### 目的 1
プロテクトフィルターのレビュー文を、一字も変えずに全文書き出してください。

### 引用文
============

17種類の交換レンズ用プロテクトフィルターについてレビュー。第三弾となる今回は中望遠レンズを使った遠景解像性能への影響についてチェックしています。
解像性能への影響を確認する
撮影環境とフィルター無の作例
撮影環境
- EOS R5
- SIGMA 70mm F2.8 DG HSM
- Leofoto G4
- Leofoto LS-365C
- RAW
- Adobe Lightroom Classic CC
- マニュアル露出:ISO 100・F8・1/200秒
- ピントを固定して各種フィルターをフィルター無しを撮影
(上の作例はフィルター無し) - 撮影のタイミングで光線状態に少し差があります
Amazonベーシック カメラ用レンズフィルター
ポイント
- 商品ページ
- Amazonでの価格(52mm):¥761
- コーティング:不明
- 撥水撥油:非対応
- 帯電防止:非対応
- フィルターフレーム:-
- 反射率:不明
- 対応フィルター径:52/55/58/62/67/72/77/82mm
- フレームの厚み(装着に突出する部分):4mm
- その他:-
Amazonブランドのプロテクトフィルター。今回テストしているフィルターの中では最も安く、特に82mmのラージサイズでも1000円以下という驚異の値付け。凄いぜAmazon!

============

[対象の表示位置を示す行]
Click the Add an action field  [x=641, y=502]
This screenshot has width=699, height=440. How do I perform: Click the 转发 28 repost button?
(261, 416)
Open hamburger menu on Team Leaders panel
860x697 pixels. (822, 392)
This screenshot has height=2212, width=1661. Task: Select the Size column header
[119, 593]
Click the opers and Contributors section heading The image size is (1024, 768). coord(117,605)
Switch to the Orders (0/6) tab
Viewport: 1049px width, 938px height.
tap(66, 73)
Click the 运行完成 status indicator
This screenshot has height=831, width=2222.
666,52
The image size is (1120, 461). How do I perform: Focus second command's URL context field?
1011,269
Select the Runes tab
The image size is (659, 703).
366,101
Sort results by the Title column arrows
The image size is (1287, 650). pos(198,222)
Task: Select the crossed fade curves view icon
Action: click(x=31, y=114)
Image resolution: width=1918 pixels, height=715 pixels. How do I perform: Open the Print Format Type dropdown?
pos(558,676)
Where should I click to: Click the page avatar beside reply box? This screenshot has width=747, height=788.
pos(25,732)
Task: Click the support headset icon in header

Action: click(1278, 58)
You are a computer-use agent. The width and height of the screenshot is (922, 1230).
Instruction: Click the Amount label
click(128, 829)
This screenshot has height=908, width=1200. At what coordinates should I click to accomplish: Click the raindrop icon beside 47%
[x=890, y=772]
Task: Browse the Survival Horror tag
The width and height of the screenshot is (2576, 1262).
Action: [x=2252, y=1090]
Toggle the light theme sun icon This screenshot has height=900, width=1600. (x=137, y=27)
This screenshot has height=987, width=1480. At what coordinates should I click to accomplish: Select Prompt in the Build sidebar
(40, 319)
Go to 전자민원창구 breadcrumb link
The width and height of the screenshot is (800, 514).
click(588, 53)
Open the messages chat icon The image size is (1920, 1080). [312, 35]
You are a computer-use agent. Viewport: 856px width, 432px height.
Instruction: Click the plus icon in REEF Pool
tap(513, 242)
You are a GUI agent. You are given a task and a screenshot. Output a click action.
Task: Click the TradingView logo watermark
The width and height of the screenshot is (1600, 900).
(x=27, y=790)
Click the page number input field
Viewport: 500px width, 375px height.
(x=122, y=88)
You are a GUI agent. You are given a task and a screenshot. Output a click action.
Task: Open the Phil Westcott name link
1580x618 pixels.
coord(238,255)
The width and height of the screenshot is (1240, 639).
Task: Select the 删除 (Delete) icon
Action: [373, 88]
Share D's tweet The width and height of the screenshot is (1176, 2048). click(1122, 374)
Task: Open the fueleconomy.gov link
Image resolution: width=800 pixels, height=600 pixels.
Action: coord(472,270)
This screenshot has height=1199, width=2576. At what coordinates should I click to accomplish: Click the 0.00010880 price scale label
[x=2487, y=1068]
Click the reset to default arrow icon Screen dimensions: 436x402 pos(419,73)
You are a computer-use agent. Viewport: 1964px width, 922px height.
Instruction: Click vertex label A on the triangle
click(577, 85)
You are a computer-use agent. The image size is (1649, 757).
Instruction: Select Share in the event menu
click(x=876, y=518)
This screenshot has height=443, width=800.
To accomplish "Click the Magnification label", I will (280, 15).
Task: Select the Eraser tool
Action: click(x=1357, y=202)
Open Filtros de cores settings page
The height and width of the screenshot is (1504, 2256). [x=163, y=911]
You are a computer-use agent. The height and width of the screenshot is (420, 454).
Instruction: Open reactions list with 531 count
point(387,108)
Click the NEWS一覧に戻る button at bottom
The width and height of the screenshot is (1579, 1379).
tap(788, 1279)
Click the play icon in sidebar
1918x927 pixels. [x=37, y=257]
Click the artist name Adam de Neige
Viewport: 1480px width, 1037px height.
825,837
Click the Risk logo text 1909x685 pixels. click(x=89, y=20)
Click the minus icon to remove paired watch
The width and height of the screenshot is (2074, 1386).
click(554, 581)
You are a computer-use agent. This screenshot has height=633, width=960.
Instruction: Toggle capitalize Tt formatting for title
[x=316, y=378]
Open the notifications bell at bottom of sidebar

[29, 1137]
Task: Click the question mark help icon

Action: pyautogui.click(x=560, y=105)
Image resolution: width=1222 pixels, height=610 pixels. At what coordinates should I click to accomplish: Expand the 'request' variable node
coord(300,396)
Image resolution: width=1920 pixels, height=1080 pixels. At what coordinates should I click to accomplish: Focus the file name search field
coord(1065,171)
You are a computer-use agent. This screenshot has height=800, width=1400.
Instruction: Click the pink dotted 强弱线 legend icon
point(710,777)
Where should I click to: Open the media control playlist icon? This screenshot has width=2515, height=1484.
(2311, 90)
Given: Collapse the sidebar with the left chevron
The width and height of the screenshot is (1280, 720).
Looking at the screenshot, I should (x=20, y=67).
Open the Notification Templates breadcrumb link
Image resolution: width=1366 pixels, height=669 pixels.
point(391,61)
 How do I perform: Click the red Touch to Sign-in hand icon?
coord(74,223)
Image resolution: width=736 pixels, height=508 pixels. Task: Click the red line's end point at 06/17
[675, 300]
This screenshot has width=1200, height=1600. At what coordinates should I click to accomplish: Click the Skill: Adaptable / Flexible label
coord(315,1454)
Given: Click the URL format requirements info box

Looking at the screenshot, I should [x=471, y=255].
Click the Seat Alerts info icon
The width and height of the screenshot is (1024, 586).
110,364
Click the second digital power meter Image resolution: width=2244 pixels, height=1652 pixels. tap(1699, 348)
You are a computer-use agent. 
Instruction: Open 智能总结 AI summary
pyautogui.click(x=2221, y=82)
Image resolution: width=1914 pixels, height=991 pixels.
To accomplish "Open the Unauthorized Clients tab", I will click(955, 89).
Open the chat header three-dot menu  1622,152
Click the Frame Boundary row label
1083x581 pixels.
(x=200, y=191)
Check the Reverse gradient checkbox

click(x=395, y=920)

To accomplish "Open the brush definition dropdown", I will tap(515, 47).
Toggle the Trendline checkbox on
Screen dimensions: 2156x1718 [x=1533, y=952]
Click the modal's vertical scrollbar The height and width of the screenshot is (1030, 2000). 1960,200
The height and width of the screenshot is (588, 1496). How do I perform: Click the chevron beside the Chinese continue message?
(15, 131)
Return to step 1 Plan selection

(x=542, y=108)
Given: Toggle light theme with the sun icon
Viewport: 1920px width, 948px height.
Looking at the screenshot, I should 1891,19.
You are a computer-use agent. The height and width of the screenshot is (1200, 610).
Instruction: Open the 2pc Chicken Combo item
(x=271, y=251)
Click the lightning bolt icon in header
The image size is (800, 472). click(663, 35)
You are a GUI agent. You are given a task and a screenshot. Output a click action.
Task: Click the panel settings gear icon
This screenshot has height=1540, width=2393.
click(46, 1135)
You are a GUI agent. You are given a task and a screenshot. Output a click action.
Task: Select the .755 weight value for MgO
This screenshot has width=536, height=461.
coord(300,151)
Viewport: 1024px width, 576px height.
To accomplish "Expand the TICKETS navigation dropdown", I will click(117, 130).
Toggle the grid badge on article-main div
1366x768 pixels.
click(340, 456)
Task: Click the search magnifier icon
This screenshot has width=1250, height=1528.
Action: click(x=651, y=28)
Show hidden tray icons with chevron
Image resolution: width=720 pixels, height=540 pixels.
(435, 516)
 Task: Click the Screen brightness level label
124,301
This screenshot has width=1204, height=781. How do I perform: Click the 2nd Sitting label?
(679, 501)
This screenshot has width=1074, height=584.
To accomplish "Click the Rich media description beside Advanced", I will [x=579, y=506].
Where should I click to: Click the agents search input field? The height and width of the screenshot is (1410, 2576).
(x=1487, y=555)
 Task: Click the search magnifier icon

============

### 目的 2
上のエントリのうち、「Open the chat」を含む行から始まり「coord(300,151)」を含む行で終わる範囲を、両端の行も含めてそのまま出力してください。その範囲以外は出力しないでください。

### 最終回答 1
17種類の交換レンズ用プロテクトフィルターについてレビュー。第三弾となる今回は中望遠レンズを使った遠景解像性能への影響についてチェックしています。
解像性能への影響を確認する
撮影環境とフィルター無の作例
撮影環境
- EOS R5
- SIGMA 70mm F2.8 DG HSM
- Leofoto G4
- Leofoto LS-365C
- RAW
- Adobe Lightroom Classic CC
- マニュアル露出:ISO 100・F8・1/200秒
- ピントを固定して各種フィルターをフィルター無しを撮影
(上の作例はフィルター無し) - 撮影のタイミングで光線状態に少し差があります
Amazonベーシック カメラ用レンズフィルター
ポイント
- 商品ページ
- Amazonでの価格(52mm):¥761
- コーティング:不明
- 撥水撥油:非対応
- 帯電防止:非対応
- フィルターフレーム:-
- 反射率:不明
- 対応フィルター径:52/55/58/62/67/72/77/82mm
- フレームの厚み(装着に突出する部分):4mm
- その他:-
Amazonブランドのプロテクトフィルター。今回テストしているフィルターの中では最も安く、特に82mmのラージサイズでも1000円以下という驚異の値付け。凄いぜAmazon!

### 最終回答 2
Open the chat header three-dot menu  1622,152
Click the Frame Boundary row label
1083x581 pixels.
(x=200, y=191)
Check the Reverse gradient checkbox

click(x=395, y=920)

To accomplish "Open the brush definition dropdown", I will tap(515, 47).
Toggle the Trendline checkbox on
Screen dimensions: 2156x1718 [x=1533, y=952]
Click the modal's vertical scrollbar The height and width of the screenshot is (1030, 2000). 1960,200
The height and width of the screenshot is (588, 1496). How do I perform: Click the chevron beside the Chinese continue message?
(15, 131)
Return to step 1 Plan selection

(x=542, y=108)
Given: Toggle light theme with the sun icon
Viewport: 1920px width, 948px height.
Looking at the screenshot, I should 1891,19.
You are a computer-use agent. The height and width of the screenshot is (1200, 610).
Instruction: Open the 2pc Chicken Combo item
(x=271, y=251)
Click the lightning bolt icon in header
The image size is (800, 472). click(663, 35)
You are a GUI agent. You are given a task and a screenshot. Output a click action.
Task: Click the panel settings gear icon
This screenshot has height=1540, width=2393.
click(46, 1135)
You are a GUI agent. You are given a task and a screenshot. Output a click action.
Task: Select the .755 weight value for MgO
This screenshot has width=536, height=461.
coord(300,151)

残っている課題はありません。